На мельницу Игнат собирался с неохотой, тянул время. Потом понял, что поджидает Белозерова. Может быть, он одумался, может быть, с секретарем у него был разговор о Лифёре Ивановиче, когда он ушел из райкома, не могло не быть у них разговора.

Хотел сходить в сельсовет, но передумал, пересек улицу, толкнул ворота двора Насти. Ее дома не оказалось, на двери висел замок.

Во дворе было чисто выметено, прибрано, а все равно сразу видно, что домом правит баба. Заложка от ворот утеряна, вместо нее кривая палка, две свежих доски к забору прибиты косо, и гвозди загнуты, торчат кабаньими клыками. Самый последний мужичишка так не сделает…

Он повернулся и направился домой. В воротах столкнулся с Настей.

— Игнат! — она обрадованно улыбнулась, стукнула ногой об ногу, сбивая с черных унтов снег. — Совсем забыл обо мне?

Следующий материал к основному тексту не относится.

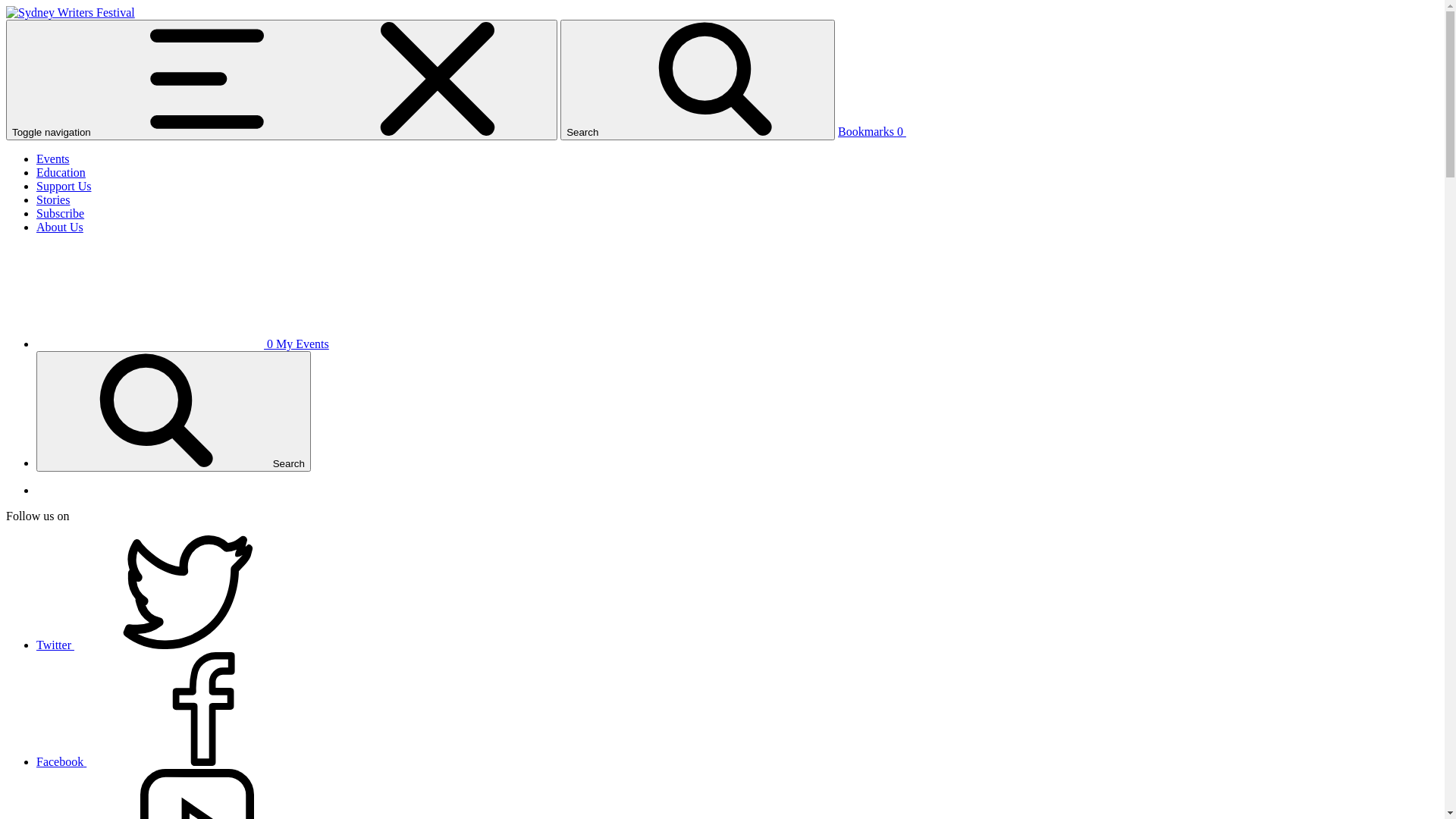  I want to click on 'About Us', so click(59, 227).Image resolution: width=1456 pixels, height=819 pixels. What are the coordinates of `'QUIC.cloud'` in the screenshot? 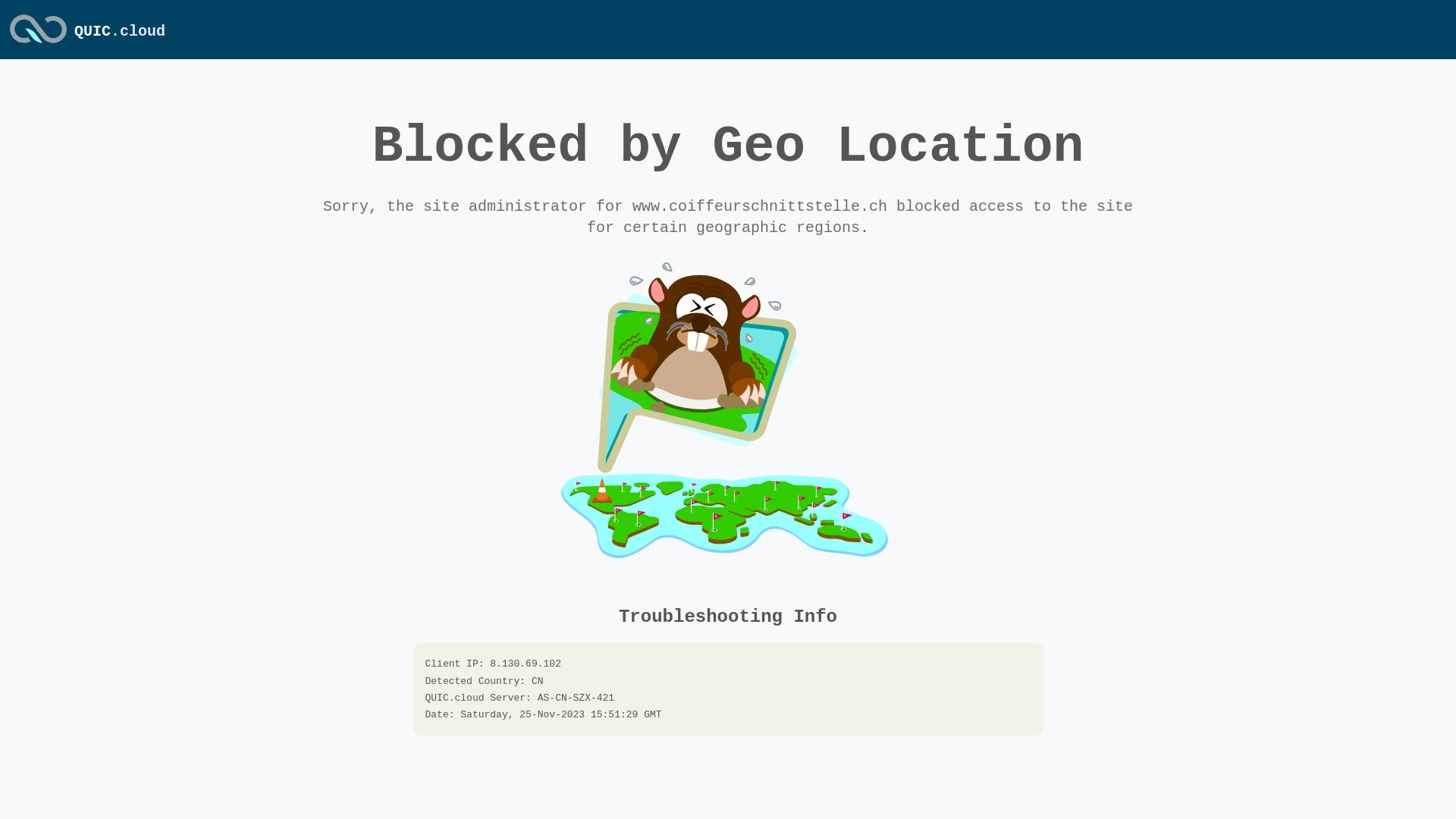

В руках она держала круглое сито, сплетенное из конского волоса, черные варежки, вытертая курмушка были в муке. — Ты где была?

— На распродаже. Хозяйство Лифера Иваныча Белозеров с Еремой Кузнецовым расторговывают. Купила сито. Почти новое и почти даром. Погляди. Она протянула ему сито.

Игнат отвернулся. Вот как, значит… Поговорил, значит, Стефан с секретарем.

— Отнеси сито обратно, Настя.

— Почему? — Она удивленно моргнула. — Все брали. Корнюха три раза прибегал, весь вспотел от торопливости.

— Вон как! Корнюха… А ты все равно не бери.

— Да что тут особенного, Игнат? Не возьму я возьмут другие.

— Стыдно, нехорошо, Настя. Каждая тряпка, каждая вещица слезами омыты.

Настя посмотрела на сито, стряхнула с варежек муку.

— Отнесу… Ты заходи в избу, подожди меня.

— Некогда. На мельницу еду.

— Рассердился?

Не то слово рассердился. Совсем он не рассердился. Стыд, обида за людей больно стиснули душу. Налетели, как воронье на падаль, тащат, радуются дешевизне, и совесть их не ворохнется. Даже у Насти. Вот тебе и новая жизнь, вот тебе и добросердие и бескорыстие.